SET TASK - Change "Circuit Breaker" to "Fuse Block" in the lines below, keep everything else unchanged, and write the lines out again without the pictures.

** start **

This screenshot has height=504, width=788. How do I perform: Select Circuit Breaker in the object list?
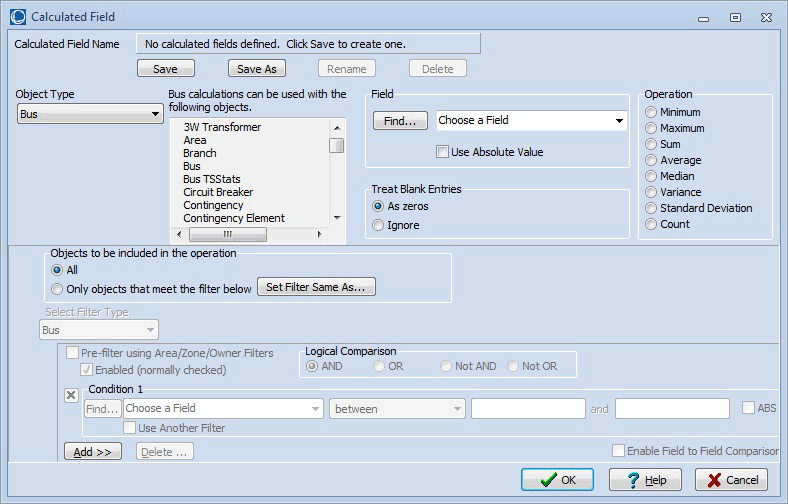pyautogui.click(x=218, y=192)
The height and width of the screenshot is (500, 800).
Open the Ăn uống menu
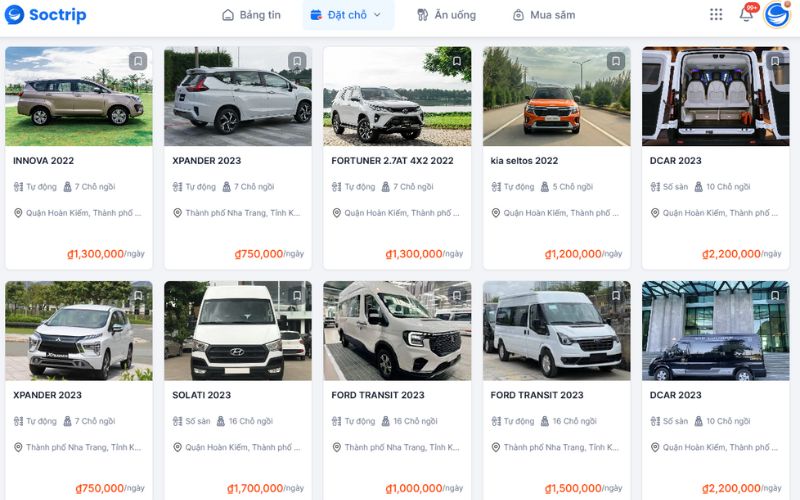pyautogui.click(x=446, y=15)
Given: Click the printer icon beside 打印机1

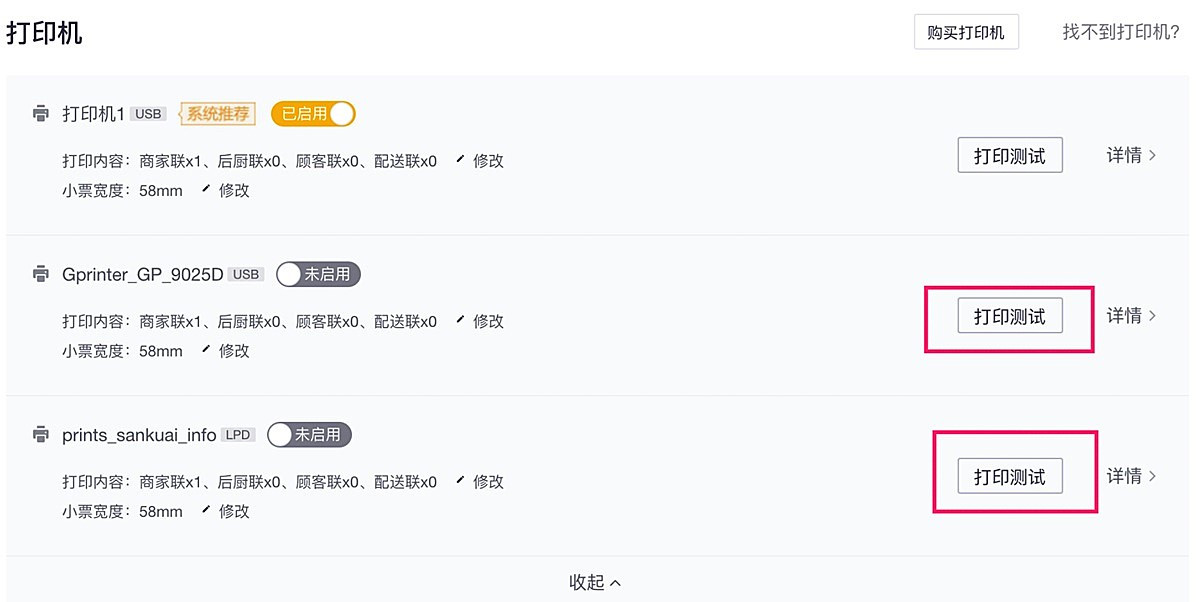Looking at the screenshot, I should 41,114.
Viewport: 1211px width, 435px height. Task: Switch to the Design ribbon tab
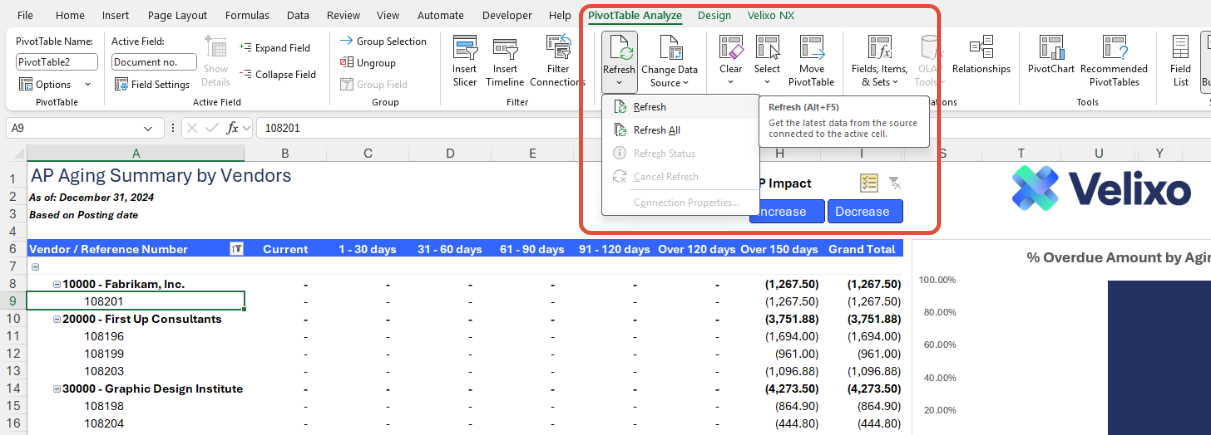coord(714,16)
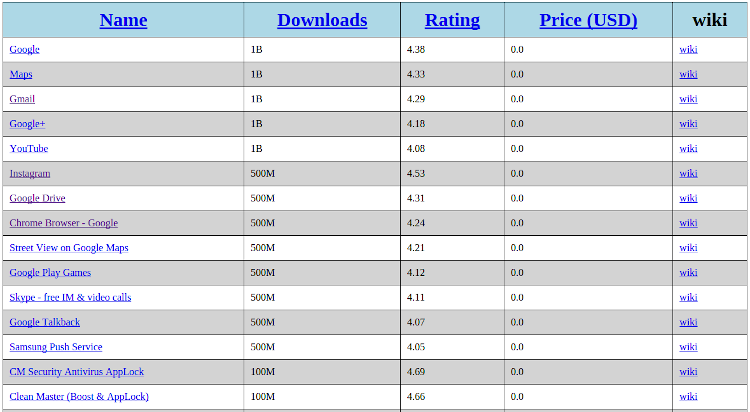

** end **

RESULT OF THE TASK -
This screenshot has height=504, width=788. How do I perform: Select Fuse Block in the object list?
pyautogui.click(x=218, y=192)
The height and width of the screenshot is (500, 800).
Open the Ăn uống menu
pyautogui.click(x=446, y=15)
Given: Click the printer icon beside 打印机1

Looking at the screenshot, I should 41,114.
Viewport: 1211px width, 435px height. Task: Switch to the Design ribbon tab
coord(714,16)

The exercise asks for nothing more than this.